Years had gone by and each one wormed another hole into his heart. What was left of it, at the very least. These days he felt more empty than ever. He could see her ghost everywhere he went and hear the soft melody of her laugh on the breeze, teasing him to follow her.

Where?

The edge of a cliff sometimes, into the swamps, down into the rocky ledges where great carrion birds swooped down with sharp talons. He could feel her all around him and yet, she was gone. A wisp of smoke caught and pulled a million miles away—her voice haunted his dreams, he hadn’t slept in what felt like a lifetime. The soft touch of her muzzle, the harshness of her teeth, the way she used to meet him near the waterfall at the edge of dawn.

He had lived and he died—

A thousand times over, a hundred times more. No more than a shell of who he used to be, quietly picking at the skeleton of that former self. She said there was no place she could hide that he couldn’t find her—she said a lot of things—but he’s still looking. His eyes are dim, he thinks, his eyes are rotten fruit sitting in their aching sockets.

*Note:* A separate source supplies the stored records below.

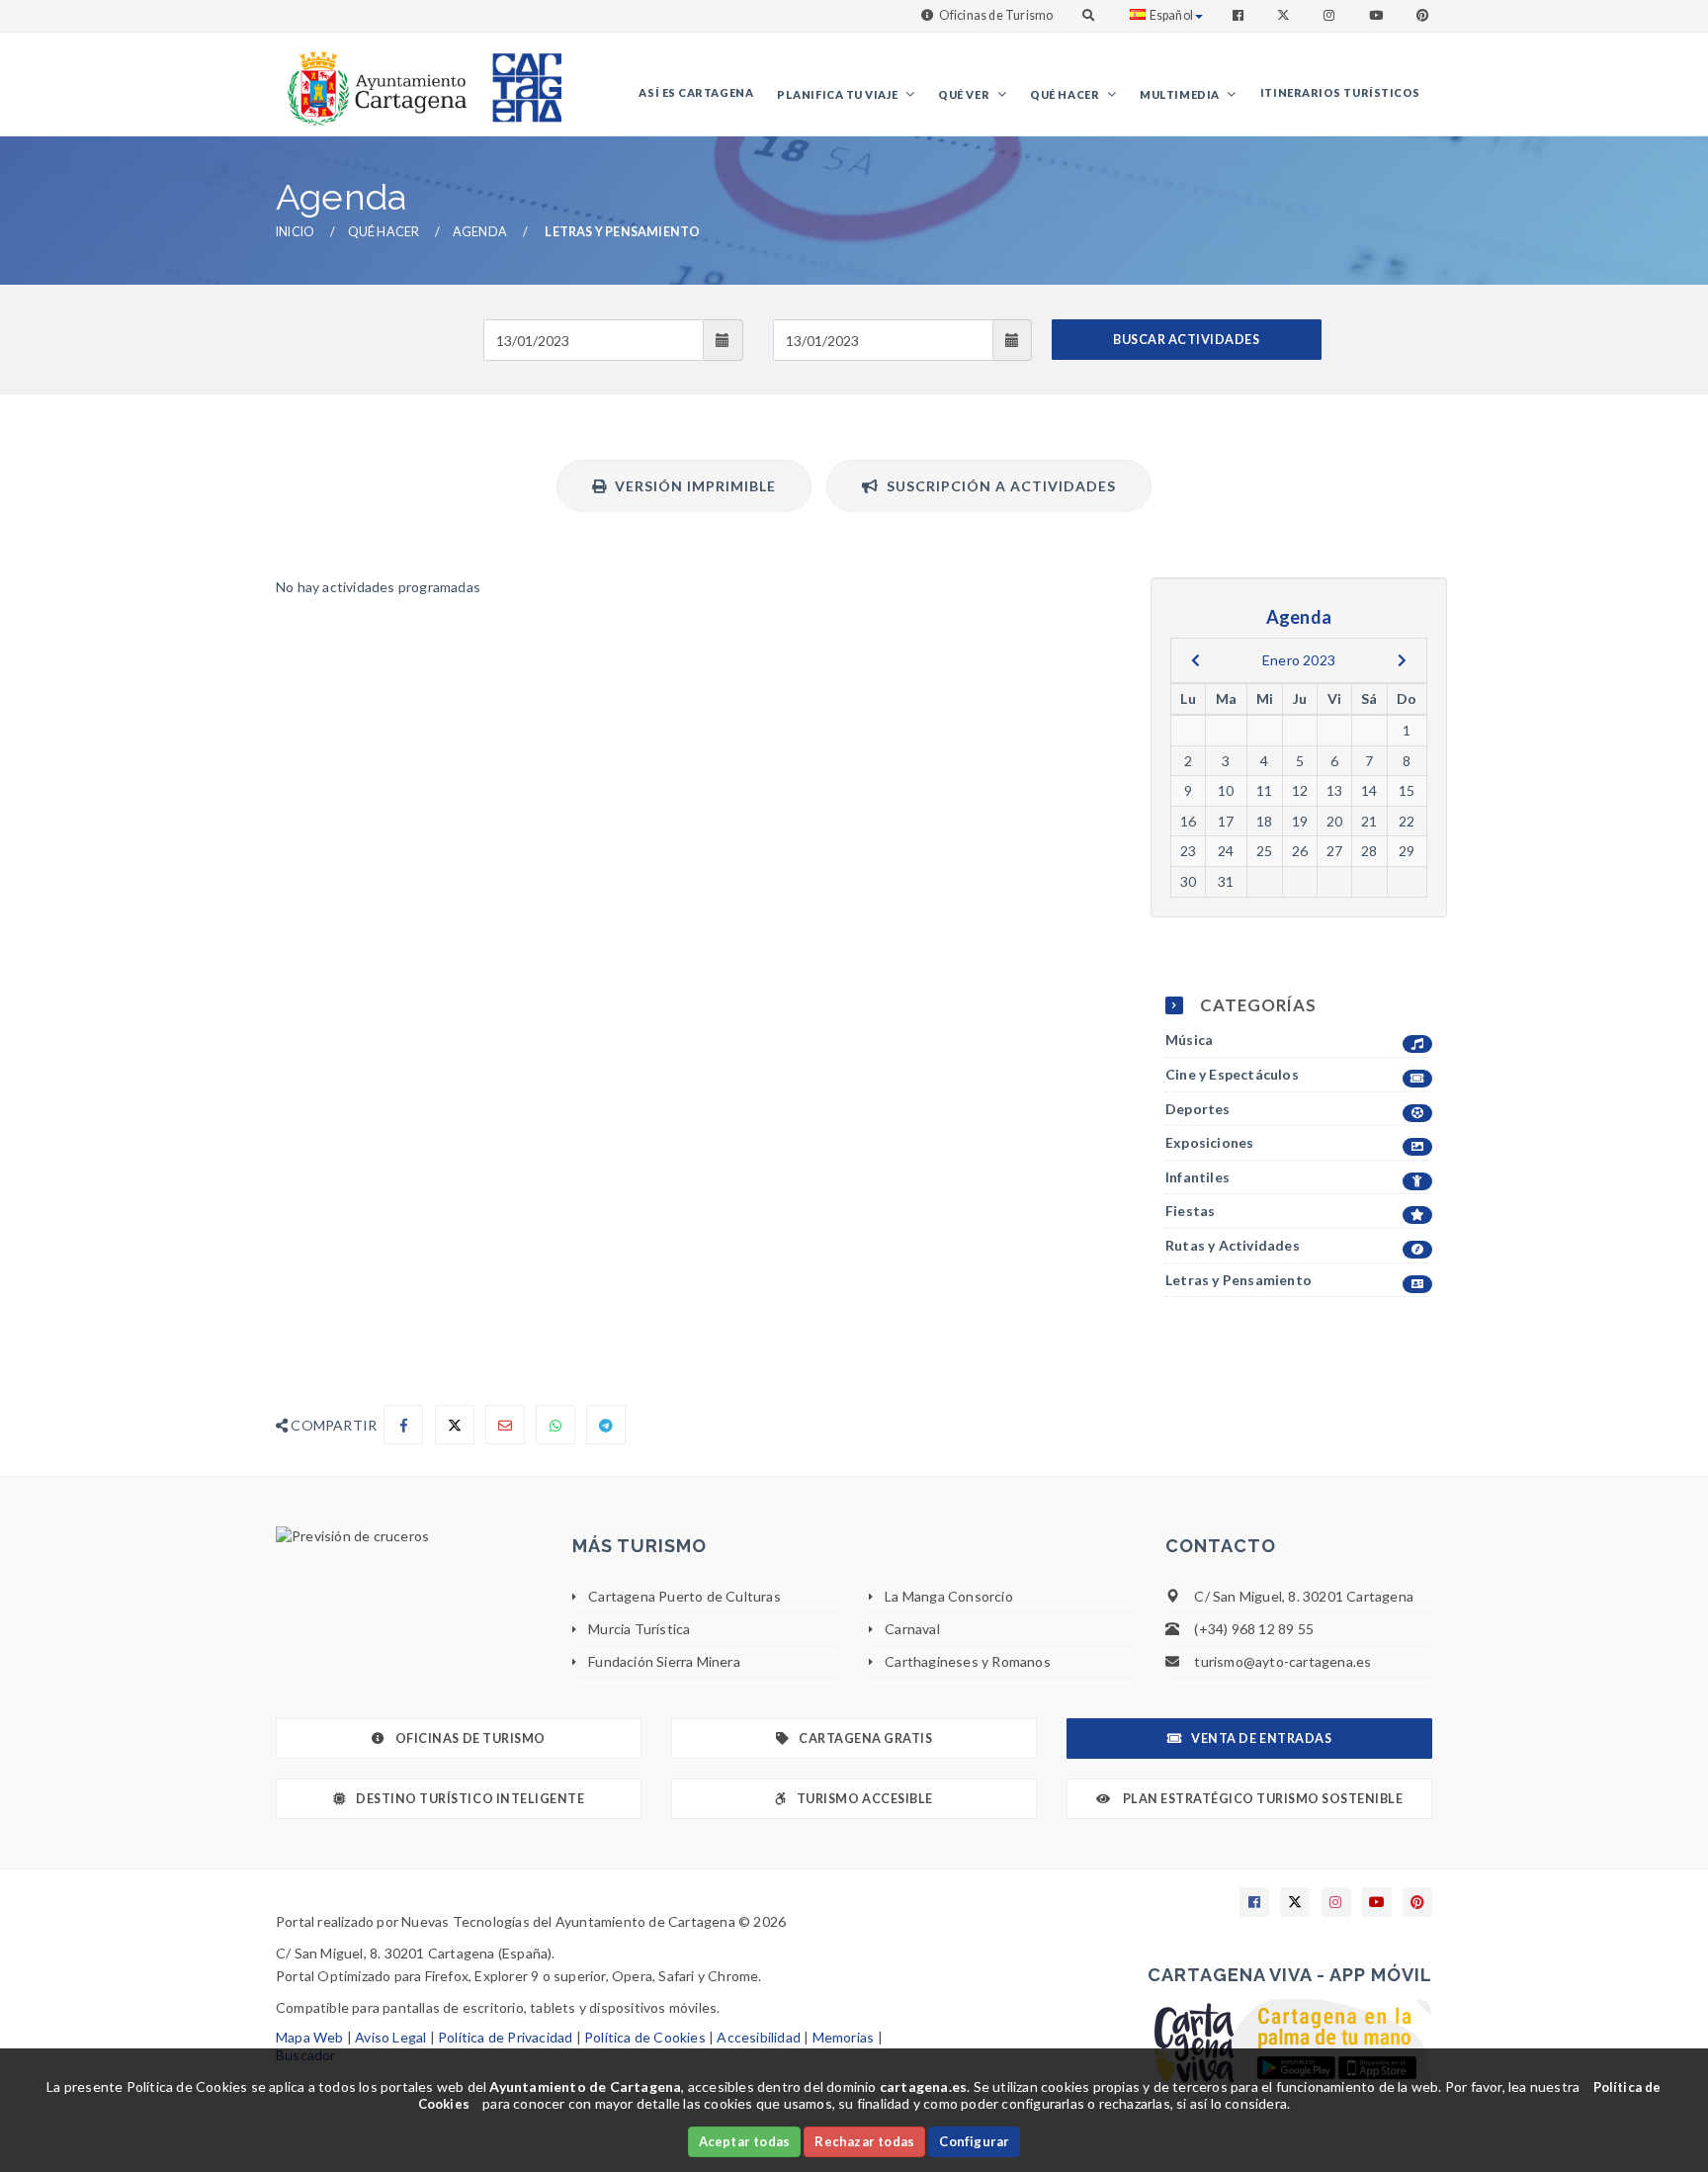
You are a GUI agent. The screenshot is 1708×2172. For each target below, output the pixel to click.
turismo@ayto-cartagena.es (1282, 1661)
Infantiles (1197, 1177)
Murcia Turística (639, 1628)
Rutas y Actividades (1232, 1245)
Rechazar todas (864, 2141)
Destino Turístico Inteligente (470, 1798)
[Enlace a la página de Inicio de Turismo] (519, 78)
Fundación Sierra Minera (664, 1661)
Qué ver (964, 94)
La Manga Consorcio (949, 1596)
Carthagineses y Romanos (968, 1661)
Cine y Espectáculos (1232, 1074)
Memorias (843, 2037)
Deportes (1198, 1108)
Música (1189, 1039)
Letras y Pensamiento (1238, 1279)
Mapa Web (310, 2037)
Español (1171, 15)
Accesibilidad (759, 2037)
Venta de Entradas (1261, 1738)
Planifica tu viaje (838, 94)
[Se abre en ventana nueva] (409, 1536)
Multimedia (1181, 94)
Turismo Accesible (865, 1798)
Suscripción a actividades (997, 486)
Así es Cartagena (696, 92)
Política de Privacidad (505, 2037)
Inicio (295, 231)
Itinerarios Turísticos (1340, 92)
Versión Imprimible (691, 486)
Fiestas (1190, 1210)
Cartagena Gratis (865, 1738)
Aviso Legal (390, 2037)
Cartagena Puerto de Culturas (684, 1596)
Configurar (974, 2141)
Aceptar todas (745, 2141)
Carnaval (912, 1628)
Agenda (480, 231)
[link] (373, 78)
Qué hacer (1066, 94)
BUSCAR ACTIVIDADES (1186, 339)
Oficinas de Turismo (996, 15)
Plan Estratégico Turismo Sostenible (1261, 1798)
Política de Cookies (645, 2037)
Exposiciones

He’s tired of trying, tired of feeling. Hooves sore, muscles caught. The faint outline of his ribs under sun reddened black, the gentle slope of his hips and the knobby bone of his tail. Gael slinks along the ridges of the mountains. They build themselves up higher and higher, these great giants, their sleeping heads covered in a thin mist. Here is where he had met her, here is where he had avoided coming back to for so long—this was here, after all, this was all she had ever been and what did he hope to find here? Perhaps his own body where his soul had left it behind, or perhaps some confirmation that she was real.

And yet,

He hardly wanted her to be real. He preferred to think of her as another phantom, one more thing from his past to taunt him. The black stallion makes his way deeper into the home of the free mares, he struggles to step over the rocks and the tiny cracks. The Peak would never welcome him, of that he was sure, but maybe they would listen.

Gael was not here to find Corinth—no, he knew better than that—but to speak with the current monarchy about another matter altogether. He had questions and he knew they would have the answers. Still, he is careful here, and when he feels he has come to the heart of the territory, Gael stops in his tracks.

His blocky head lifts on an all too thin neck, his ears listen but do not comprehend. It was so long ago now, too long—a century, he thinks, or maybe more. "Hello,” he shouts into the swirling fog tumbling down from the higher reaches of the mountains, “I need to speak with your leaders. My name is Gael and I have not been here in many years.

Does he dare say he was Corinth’s lover? Her—what was it again? He couldn’t say her name, it burned his tongue, it itched his throat. Instead, he lowered his head in a sign of peace.